At this time 38 states have passed legislative mandates requiring health plan coverage of medical foods for the treatment of phenylketonuria and other genetic metabolic conditions. It is an unfortunate reality that many families with children and adults diagnosed with inborn errors of metabolism struggle with insurance companies over coverage for medical food treatment. Self-insured policies under the jurisdiction of ERISA can circumvent state mandates, automatic denials practiced by the insurance industry undermine access to treatment, and differences in state mandates create inequities in treatment access. The cost of medical food treatment, considered standard of care, is not trivial for the average family but is regarded as low impact by the Counsel for Affordable Health Insurance (CAHI) in terms of total healthcare dollars. Despite their proven efficacy many insurance companies continue to deny coverage for medical food declaring that they are not a covered benefit or the policy does not provide coverage for "nutritional supplements". However, medical foods are not supplements. They are as critical to the prevention of the health complications associated with untreated genetic metabolic disease as insulin is for the treatment of type I diabetes.
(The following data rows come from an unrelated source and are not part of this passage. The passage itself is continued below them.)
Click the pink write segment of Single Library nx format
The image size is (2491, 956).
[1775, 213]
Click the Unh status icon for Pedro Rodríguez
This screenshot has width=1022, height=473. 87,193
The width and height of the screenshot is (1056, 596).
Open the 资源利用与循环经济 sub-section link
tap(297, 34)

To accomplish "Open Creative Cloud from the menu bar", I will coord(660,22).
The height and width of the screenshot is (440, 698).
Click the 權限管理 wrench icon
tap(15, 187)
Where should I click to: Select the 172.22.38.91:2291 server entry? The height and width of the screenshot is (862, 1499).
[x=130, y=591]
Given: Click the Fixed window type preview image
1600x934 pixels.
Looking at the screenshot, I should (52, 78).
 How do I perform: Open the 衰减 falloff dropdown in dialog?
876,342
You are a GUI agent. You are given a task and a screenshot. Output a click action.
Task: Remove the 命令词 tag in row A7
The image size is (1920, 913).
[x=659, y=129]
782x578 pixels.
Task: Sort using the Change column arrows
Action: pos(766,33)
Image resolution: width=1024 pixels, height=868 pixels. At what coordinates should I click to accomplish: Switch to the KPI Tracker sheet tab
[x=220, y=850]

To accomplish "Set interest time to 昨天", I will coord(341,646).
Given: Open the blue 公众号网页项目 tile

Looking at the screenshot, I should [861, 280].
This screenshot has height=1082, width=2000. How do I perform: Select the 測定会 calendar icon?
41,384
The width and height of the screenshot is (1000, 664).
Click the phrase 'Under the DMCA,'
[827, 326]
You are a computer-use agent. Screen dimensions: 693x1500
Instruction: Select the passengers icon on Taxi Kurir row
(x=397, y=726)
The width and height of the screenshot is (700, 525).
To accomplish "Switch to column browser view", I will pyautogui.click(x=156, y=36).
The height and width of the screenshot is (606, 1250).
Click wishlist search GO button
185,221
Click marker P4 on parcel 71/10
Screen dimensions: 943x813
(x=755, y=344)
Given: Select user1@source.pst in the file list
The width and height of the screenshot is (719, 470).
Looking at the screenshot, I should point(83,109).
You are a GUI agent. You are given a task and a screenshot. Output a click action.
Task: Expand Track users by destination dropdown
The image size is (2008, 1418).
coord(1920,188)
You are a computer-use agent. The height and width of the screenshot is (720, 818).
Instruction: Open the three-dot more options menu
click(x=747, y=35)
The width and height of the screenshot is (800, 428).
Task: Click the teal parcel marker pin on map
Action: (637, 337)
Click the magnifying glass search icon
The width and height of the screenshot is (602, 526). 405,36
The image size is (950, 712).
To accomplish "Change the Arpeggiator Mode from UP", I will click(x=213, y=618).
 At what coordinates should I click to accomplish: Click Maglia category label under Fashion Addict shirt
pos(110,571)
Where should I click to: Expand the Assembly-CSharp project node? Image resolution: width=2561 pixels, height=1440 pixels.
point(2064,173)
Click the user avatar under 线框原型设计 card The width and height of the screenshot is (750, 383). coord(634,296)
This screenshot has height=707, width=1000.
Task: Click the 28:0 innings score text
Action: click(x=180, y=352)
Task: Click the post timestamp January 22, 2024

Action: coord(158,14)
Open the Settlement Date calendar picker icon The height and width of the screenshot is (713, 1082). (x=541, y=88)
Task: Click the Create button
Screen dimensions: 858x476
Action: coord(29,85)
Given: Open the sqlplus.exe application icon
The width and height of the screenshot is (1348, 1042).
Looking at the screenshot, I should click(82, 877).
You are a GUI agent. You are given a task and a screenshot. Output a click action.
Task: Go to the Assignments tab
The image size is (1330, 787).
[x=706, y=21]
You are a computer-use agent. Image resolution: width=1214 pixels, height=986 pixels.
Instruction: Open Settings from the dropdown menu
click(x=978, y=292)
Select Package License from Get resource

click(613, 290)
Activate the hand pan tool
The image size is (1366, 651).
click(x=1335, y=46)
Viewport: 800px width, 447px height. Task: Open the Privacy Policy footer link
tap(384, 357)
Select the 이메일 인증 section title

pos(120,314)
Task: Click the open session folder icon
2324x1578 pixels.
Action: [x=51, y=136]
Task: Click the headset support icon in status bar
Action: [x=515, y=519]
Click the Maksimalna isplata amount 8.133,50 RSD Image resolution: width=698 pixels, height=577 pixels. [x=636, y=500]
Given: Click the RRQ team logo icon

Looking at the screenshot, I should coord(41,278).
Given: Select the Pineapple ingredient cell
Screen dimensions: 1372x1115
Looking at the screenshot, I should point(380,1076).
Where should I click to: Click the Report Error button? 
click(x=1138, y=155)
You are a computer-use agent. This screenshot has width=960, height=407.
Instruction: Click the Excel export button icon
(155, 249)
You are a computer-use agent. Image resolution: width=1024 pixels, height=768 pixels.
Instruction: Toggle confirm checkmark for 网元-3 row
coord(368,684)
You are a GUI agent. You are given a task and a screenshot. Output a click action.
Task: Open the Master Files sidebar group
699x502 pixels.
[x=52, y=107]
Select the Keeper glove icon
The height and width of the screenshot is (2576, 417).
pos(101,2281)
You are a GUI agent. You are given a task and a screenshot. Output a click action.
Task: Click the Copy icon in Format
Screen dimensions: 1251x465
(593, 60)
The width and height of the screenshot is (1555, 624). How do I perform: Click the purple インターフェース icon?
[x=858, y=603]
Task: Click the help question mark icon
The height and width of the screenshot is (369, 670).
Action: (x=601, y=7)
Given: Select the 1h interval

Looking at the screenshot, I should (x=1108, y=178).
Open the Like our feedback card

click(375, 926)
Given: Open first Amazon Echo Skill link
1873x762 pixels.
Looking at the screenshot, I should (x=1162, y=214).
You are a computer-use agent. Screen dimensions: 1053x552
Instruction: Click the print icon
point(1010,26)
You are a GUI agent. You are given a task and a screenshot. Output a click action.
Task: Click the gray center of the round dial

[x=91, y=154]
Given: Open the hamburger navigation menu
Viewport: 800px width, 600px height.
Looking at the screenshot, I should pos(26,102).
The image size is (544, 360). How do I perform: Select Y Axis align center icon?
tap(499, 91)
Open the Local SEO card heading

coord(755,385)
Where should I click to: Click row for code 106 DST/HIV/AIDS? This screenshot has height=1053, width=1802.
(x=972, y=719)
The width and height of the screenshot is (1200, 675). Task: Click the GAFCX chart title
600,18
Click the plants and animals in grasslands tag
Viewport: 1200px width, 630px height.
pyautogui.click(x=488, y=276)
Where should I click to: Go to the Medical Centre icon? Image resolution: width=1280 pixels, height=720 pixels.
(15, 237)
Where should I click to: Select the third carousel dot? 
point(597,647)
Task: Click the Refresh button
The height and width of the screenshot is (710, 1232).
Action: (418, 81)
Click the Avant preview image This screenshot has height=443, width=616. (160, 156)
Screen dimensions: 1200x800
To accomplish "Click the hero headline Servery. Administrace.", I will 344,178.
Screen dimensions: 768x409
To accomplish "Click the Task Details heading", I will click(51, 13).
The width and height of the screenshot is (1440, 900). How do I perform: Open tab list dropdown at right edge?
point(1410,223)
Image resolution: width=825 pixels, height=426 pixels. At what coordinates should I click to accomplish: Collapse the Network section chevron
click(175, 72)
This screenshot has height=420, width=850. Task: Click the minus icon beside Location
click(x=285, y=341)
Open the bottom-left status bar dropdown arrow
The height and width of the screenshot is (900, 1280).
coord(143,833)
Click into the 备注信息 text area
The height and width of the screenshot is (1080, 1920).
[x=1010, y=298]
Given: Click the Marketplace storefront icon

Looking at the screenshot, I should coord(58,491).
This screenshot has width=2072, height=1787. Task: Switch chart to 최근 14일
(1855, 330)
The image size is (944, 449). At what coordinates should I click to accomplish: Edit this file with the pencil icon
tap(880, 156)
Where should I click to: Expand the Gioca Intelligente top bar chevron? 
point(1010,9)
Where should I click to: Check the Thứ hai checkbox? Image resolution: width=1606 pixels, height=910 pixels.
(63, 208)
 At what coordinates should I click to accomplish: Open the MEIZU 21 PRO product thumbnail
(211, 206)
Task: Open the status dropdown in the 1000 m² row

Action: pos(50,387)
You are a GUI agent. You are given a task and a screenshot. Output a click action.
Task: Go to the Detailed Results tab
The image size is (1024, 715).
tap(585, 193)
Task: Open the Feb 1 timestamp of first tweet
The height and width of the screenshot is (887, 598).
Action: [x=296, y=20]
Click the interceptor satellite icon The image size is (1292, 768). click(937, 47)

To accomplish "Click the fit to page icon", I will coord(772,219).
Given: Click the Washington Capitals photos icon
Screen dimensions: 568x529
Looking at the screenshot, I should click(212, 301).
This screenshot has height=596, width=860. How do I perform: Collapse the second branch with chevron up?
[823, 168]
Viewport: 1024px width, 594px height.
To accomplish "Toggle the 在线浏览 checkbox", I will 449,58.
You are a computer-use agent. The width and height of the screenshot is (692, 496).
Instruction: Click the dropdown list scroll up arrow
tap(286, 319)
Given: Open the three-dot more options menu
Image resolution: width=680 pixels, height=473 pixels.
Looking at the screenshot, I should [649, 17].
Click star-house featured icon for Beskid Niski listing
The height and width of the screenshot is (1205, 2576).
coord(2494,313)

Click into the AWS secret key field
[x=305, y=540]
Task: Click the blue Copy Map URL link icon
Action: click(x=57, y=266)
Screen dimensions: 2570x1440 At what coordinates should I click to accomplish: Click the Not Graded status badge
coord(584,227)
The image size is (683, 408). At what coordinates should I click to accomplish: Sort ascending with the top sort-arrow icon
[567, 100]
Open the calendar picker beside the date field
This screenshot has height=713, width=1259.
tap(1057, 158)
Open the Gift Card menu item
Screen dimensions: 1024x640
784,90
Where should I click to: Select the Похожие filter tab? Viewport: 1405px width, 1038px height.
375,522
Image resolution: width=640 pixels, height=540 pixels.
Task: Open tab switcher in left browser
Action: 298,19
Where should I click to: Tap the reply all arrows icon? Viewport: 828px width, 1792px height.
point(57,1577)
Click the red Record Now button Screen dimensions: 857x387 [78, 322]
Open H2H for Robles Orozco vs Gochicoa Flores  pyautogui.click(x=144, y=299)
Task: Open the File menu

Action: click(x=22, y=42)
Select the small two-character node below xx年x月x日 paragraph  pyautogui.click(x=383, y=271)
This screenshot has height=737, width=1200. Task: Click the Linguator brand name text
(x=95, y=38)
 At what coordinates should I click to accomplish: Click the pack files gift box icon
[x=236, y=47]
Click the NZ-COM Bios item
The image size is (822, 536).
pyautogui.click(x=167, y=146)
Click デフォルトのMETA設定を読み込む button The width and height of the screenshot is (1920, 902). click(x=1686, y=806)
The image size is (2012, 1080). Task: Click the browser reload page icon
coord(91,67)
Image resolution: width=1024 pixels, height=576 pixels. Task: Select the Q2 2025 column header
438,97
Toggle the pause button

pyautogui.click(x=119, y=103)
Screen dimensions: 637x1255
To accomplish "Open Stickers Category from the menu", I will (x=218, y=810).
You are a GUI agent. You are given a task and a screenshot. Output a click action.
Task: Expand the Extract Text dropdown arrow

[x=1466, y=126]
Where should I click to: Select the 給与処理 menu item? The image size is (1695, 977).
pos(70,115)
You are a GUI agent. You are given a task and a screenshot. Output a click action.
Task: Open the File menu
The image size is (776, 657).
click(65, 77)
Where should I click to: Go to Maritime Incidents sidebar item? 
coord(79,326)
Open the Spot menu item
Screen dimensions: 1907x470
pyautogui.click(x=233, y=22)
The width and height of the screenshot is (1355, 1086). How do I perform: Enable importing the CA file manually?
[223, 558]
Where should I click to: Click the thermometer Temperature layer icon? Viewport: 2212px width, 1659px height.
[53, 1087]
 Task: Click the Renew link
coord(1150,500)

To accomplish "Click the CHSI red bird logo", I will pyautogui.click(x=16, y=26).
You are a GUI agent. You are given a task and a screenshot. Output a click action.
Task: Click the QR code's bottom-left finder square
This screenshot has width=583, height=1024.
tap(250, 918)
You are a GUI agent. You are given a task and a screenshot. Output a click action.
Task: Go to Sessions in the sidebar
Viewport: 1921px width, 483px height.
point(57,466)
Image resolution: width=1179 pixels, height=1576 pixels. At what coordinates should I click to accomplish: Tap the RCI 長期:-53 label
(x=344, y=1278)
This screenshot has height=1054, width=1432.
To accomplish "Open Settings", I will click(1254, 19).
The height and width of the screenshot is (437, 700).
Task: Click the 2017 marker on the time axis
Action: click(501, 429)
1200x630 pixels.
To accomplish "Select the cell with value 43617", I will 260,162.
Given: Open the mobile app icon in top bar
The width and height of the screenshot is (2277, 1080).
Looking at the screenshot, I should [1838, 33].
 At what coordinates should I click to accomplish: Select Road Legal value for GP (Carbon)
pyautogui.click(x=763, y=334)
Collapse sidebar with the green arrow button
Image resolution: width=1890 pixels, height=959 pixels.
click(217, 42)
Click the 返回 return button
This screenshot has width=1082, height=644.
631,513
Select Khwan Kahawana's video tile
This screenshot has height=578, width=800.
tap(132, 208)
A national policy supporting treatment of genetic metabolic disease would resolve the current newborn screening paradox --- screening in order to identify individuals with genetic metabolic disorders without providing coverage for the medically necessary treatment. GMDI hopes that you are convinced that without access to coverage of medical food treatment as an essential health benefit, many children affected by IEM will not benefit from early diagnosis. Included as an essential health benefit, ready access to medical food treatment will amplify the returns of newborn screening not only for affected individuals and their families, but also for society as a whole.